*Assigned task*. Repeat every record exactly as written.

***** Data to use *****

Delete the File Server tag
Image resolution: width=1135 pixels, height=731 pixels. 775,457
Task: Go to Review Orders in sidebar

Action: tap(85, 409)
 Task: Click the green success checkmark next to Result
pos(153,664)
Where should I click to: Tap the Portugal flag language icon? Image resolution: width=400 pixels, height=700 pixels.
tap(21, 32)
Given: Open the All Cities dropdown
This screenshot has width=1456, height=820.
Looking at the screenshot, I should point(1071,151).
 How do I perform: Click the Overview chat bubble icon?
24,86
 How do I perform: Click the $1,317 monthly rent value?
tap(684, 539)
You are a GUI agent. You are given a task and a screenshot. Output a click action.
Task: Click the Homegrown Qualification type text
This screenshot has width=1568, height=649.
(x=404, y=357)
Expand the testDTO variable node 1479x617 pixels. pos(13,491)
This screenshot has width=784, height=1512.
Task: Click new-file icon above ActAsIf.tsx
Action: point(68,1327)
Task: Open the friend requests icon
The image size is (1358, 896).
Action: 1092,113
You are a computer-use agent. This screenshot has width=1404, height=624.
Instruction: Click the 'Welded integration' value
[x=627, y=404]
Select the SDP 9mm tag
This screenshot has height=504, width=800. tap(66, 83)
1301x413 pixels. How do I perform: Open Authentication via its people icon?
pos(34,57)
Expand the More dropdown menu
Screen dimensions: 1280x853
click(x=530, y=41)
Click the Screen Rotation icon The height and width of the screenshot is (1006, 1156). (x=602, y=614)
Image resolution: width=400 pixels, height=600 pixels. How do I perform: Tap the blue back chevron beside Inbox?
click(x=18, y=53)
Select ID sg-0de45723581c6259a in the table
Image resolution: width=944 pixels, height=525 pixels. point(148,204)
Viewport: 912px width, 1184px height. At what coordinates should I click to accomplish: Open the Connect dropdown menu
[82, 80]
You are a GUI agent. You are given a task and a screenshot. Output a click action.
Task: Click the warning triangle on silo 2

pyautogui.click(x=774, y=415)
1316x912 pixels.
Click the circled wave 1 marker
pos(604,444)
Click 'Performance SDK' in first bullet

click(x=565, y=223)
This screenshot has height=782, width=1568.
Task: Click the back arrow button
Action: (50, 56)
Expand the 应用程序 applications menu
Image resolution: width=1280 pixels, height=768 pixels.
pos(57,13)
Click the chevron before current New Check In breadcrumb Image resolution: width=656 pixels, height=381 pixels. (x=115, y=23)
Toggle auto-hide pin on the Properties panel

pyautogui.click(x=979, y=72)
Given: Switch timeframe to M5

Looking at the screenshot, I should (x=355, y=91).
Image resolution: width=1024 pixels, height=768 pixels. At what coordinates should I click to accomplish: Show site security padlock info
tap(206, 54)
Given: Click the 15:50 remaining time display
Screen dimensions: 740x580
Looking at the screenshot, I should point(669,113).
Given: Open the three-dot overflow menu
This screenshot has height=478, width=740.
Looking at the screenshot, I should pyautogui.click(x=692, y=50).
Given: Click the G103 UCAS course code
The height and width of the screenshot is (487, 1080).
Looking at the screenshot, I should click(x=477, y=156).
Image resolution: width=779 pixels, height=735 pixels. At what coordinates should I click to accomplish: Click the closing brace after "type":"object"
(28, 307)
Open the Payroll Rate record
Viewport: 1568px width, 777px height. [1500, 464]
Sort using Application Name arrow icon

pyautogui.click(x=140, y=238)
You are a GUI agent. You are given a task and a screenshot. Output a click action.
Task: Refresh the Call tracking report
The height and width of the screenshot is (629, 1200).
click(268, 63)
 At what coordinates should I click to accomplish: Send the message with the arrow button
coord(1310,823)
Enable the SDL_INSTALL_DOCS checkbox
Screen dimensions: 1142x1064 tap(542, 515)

*****

*Expected answer*.
Delete the File Server tag
Image resolution: width=1135 pixels, height=731 pixels. 775,457
Task: Go to Review Orders in sidebar

Action: tap(85, 409)
 Task: Click the green success checkmark next to Result
pos(153,664)
Where should I click to: Tap the Portugal flag language icon? Image resolution: width=400 pixels, height=700 pixels.
tap(21, 32)
Given: Open the All Cities dropdown
This screenshot has width=1456, height=820.
Looking at the screenshot, I should point(1071,151).
 How do I perform: Click the Overview chat bubble icon?
24,86
 How do I perform: Click the $1,317 monthly rent value?
tap(684, 539)
You are a GUI agent. You are given a task and a screenshot. Output a click action.
Task: Click the Homegrown Qualification type text
This screenshot has width=1568, height=649.
(x=404, y=357)
Expand the testDTO variable node 1479x617 pixels. pos(13,491)
This screenshot has width=784, height=1512.
Task: Click new-file icon above ActAsIf.tsx
Action: point(68,1327)
Task: Open the friend requests icon
The image size is (1358, 896).
Action: 1092,113
You are a computer-use agent. This screenshot has width=1404, height=624.
Instruction: Click the 'Welded integration' value
[x=627, y=404]
Select the SDP 9mm tag
This screenshot has height=504, width=800. tap(66, 83)
1301x413 pixels. How do I perform: Open Authentication via its people icon?
pos(34,57)
Expand the More dropdown menu
Screen dimensions: 1280x853
click(x=530, y=41)
Click the Screen Rotation icon The height and width of the screenshot is (1006, 1156). (x=602, y=614)
Image resolution: width=400 pixels, height=600 pixels. How do I perform: Tap the blue back chevron beside Inbox?
click(x=18, y=53)
Select ID sg-0de45723581c6259a in the table
Image resolution: width=944 pixels, height=525 pixels. point(148,204)
Viewport: 912px width, 1184px height. At what coordinates should I click to accomplish: Open the Connect dropdown menu
[82, 80]
You are a GUI agent. You are given a task and a screenshot. Output a click action.
Task: Click the warning triangle on silo 2

pyautogui.click(x=774, y=415)
1316x912 pixels.
Click the circled wave 1 marker
pos(604,444)
Click 'Performance SDK' in first bullet

click(x=565, y=223)
This screenshot has height=782, width=1568.
Task: Click the back arrow button
Action: (50, 56)
Expand the 应用程序 applications menu
Image resolution: width=1280 pixels, height=768 pixels.
pos(57,13)
Click the chevron before current New Check In breadcrumb Image resolution: width=656 pixels, height=381 pixels. (x=115, y=23)
Toggle auto-hide pin on the Properties panel

pyautogui.click(x=979, y=72)
Given: Switch timeframe to M5

Looking at the screenshot, I should (x=355, y=91).
Image resolution: width=1024 pixels, height=768 pixels. At what coordinates should I click to accomplish: Show site security padlock info
tap(206, 54)
Given: Click the 15:50 remaining time display
Screen dimensions: 740x580
Looking at the screenshot, I should point(669,113).
Given: Open the three-dot overflow menu
This screenshot has height=478, width=740.
Looking at the screenshot, I should pyautogui.click(x=692, y=50).
Given: Click the G103 UCAS course code
The height and width of the screenshot is (487, 1080).
Looking at the screenshot, I should click(x=477, y=156).
Image resolution: width=779 pixels, height=735 pixels. At what coordinates should I click to accomplish: Click the closing brace after "type":"object"
(28, 307)
Open the Payroll Rate record
Viewport: 1568px width, 777px height. [1500, 464]
Sort using Application Name arrow icon

pyautogui.click(x=140, y=238)
You are a GUI agent. You are given a task and a screenshot. Output a click action.
Task: Refresh the Call tracking report
The height and width of the screenshot is (629, 1200).
click(268, 63)
 At what coordinates should I click to accomplish: Send the message with the arrow button
coord(1310,823)
Enable the SDL_INSTALL_DOCS checkbox
Screen dimensions: 1142x1064 tap(542, 515)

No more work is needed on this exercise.